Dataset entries
* * *

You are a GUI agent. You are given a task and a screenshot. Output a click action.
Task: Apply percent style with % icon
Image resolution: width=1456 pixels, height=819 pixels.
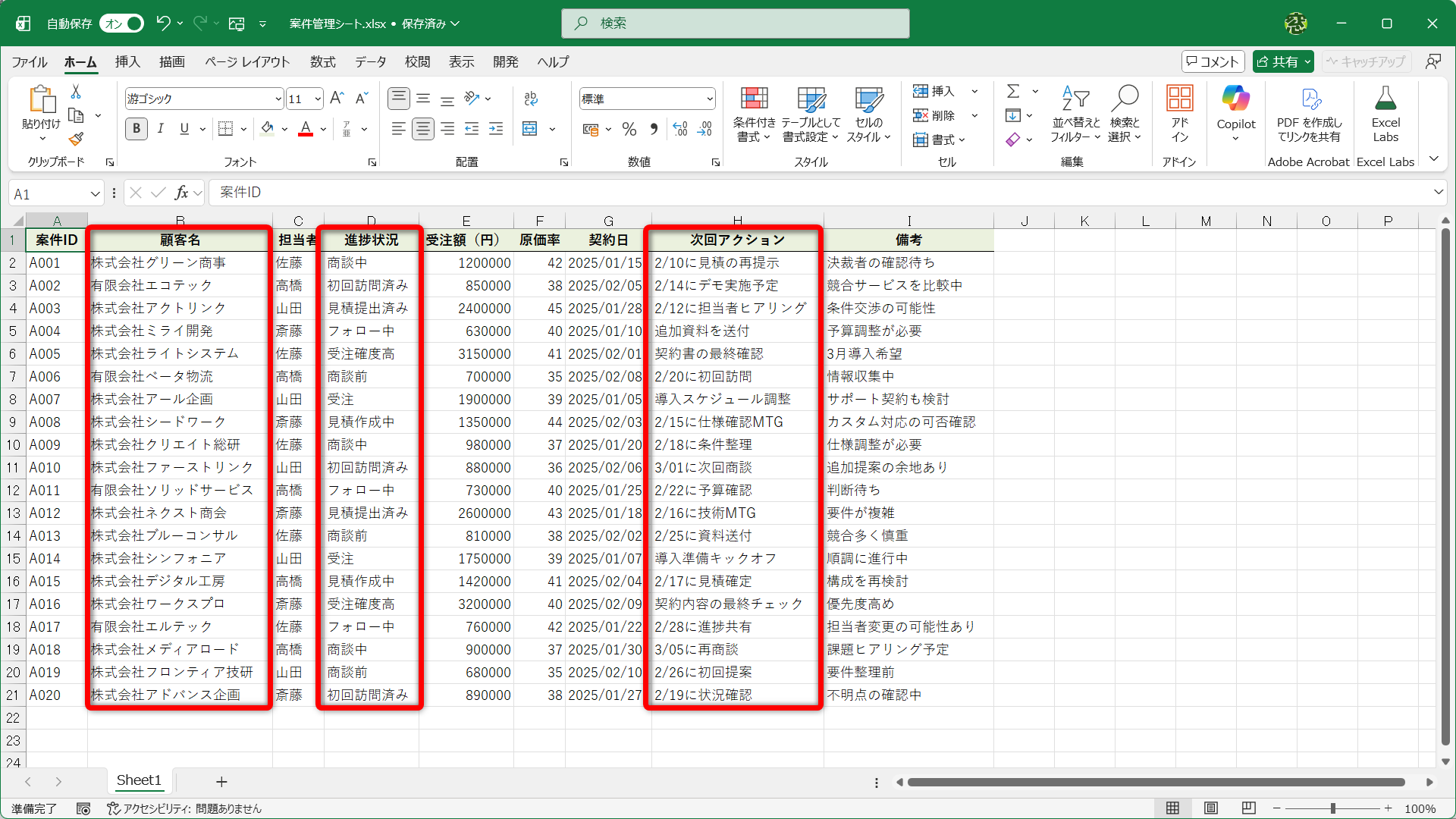click(x=629, y=129)
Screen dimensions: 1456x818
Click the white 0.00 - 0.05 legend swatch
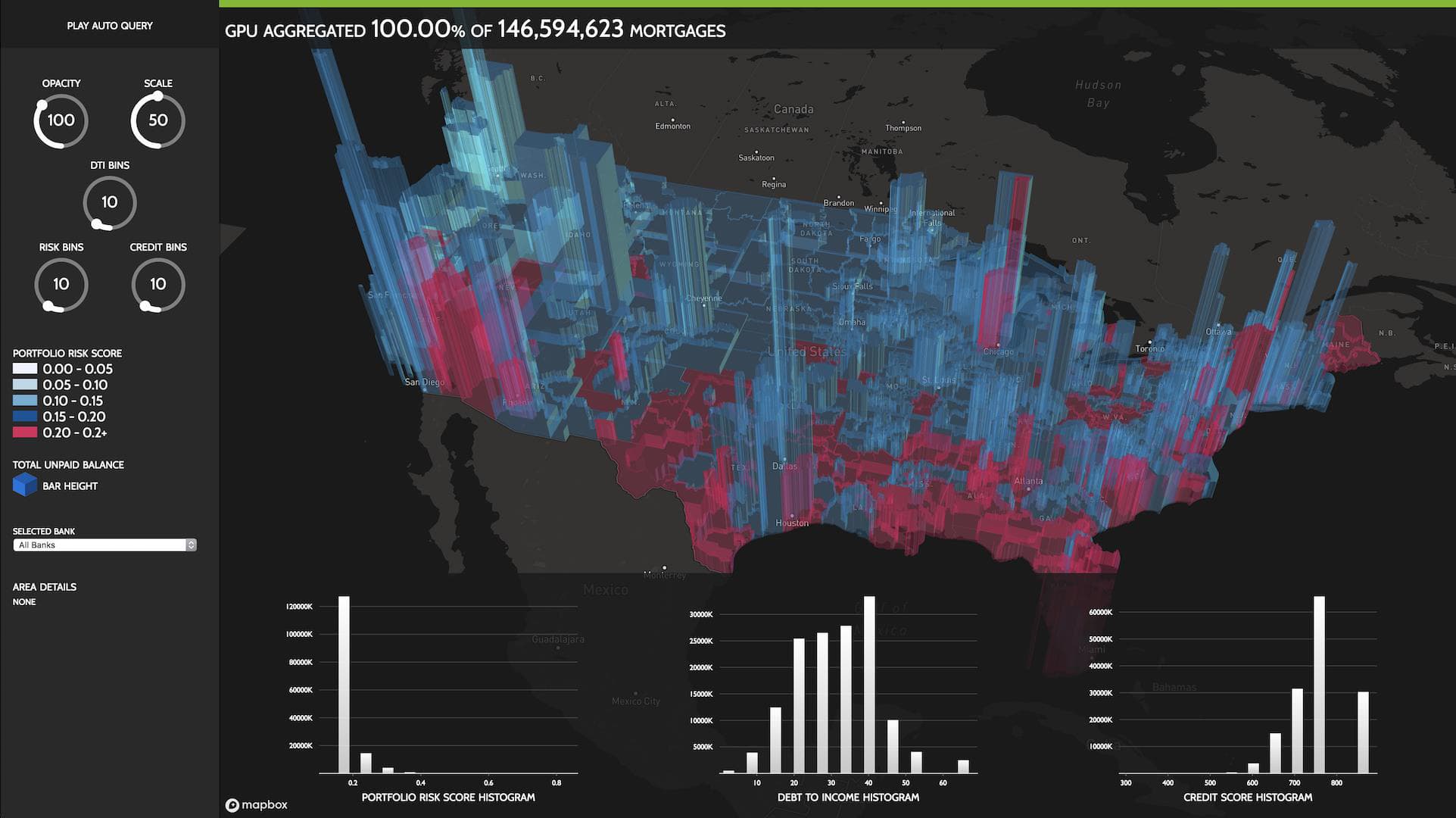(24, 369)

* * *

REQUIRED WORK
Quote the records above exactly, leaving out any pictures.

FINISHED TASK
You are a GUI agent. You are given a task and a screenshot. Output a click action.
Task: Apply percent style with % icon
Image resolution: width=1456 pixels, height=819 pixels.
click(x=629, y=129)
Screen dimensions: 1456x818
Click the white 0.00 - 0.05 legend swatch
(24, 369)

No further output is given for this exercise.